POSITIVE PARENTING FOR THE 21st CENTURY
There is no doubt that, as parents, we face many challenges …technology, financial issues, time pressure, confusion re what is the appropriate way in which to discipline our children. An essential ingredient is the establishment of firm, consistent boundaries for our developing children. We do not need to resort to the harsh, punitive and autocratic methods which were relied on in days gone by. But there is no doubt that children need the security and predictability of knowing that there are rules/limits and that they will be given choices which will involve consequences. If a child knows that it is unacceptable to behave aggressively ie to hit another child, and that the consequence for choosing to do so will result in time out or withdrawal of a treat, then the parent will need to ensure that this consequence is carried out. The child must be given a choice prior to enforcement.

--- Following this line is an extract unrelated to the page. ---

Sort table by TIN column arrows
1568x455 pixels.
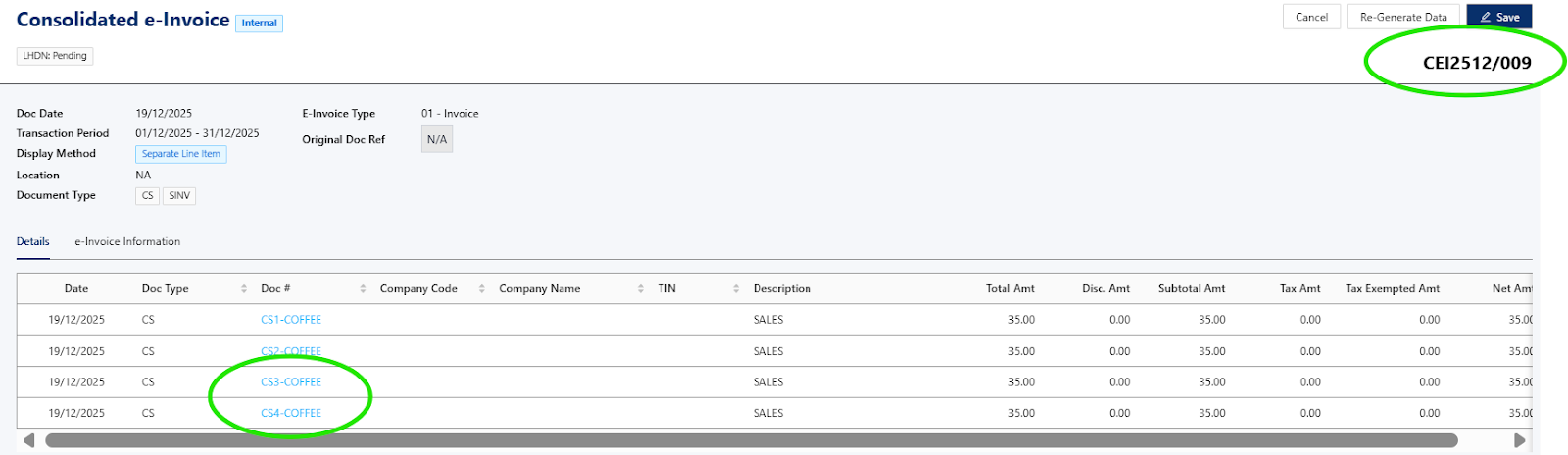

The parent-child relationship is very important for effective discipline. This means that parents need to learn the vital skill of empathy/active listening. To decode behaviour – to see what feeling lies beneath the surface. To learn the importance of firm but respectful” I” language rather than judgmental” you” language. And of course to focus on the positives wherever relevant. The most precious gift we can give our children is to learn the importance of resilience – and this means allowing them to learn from the consequences of choices they make.
And above all, make time for fun and relaxation with your children. Life is stressful and we, as adults, have many pressures to deal with. Learn to switch off all the screens – and simply focus on sharing and connecting. We need to make time to “smell the roses”.
Social Worker in Private Practice.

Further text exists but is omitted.